The book that got the prize for best first novel was written by my landlady.

The sentence above contains an identifying relative clause.

'Wild cherries', which got the prize for best first novel, was written by my landlady.

Whereas, the second sentence above contains a non-identifying relative clause.

For more examples, here's the screenshot of the e-book I took :

enter image description here

I notice that the non-identifying relative clauses are preceded by names. Related to my question, if the preceded subject is a name, is it always called a non-identifying clause?

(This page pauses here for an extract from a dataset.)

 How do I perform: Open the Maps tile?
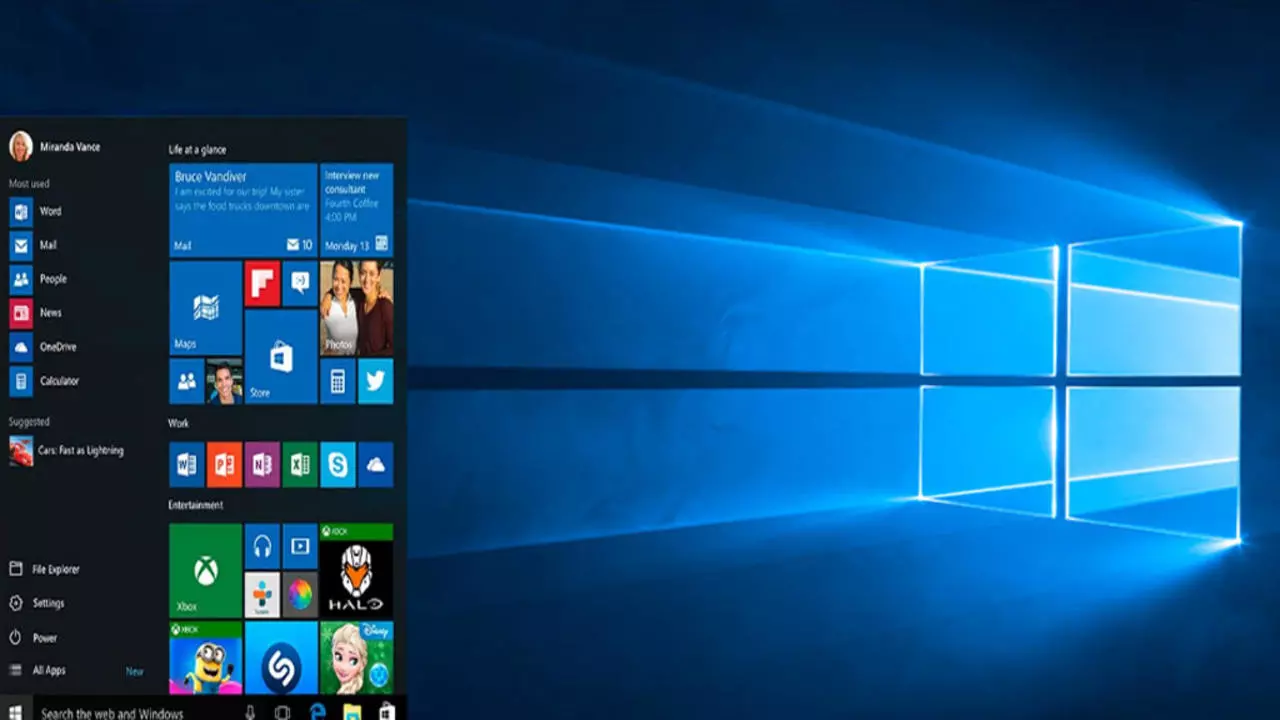coord(205,308)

P.s. I've been trying to find a counterexample, i.e. if it's not a name, but I haven't come up with something.

1 Answer 1


Non-identifying clauses are certainly not always preceded by names. Textbook authors overuse such examples because they create their own context. A name is always "self-identifying," so what follows is always non-identifying.

The following examples illustrate the same principle without using any names. They're a little longer but more characteristic of real sentences. The first is my own invention. I adapted the second from a scientific paper.

Yesterday, I ran into my professor and the dean of the college. The professor, whom I'd been avoiding for days, pretended to be happy to see me.

The study showed a significant effect of Facebook browsing on anxiety, which was assessed using a rating-based scale rather than a visual analog scale.

The second has a kind of "self-identifying" quality, because we already know what "anxiety" means, but it's not a name.

By the way, you missed the final example in your e-book, in which the roses is identified by the post-modifying phrase in the living room.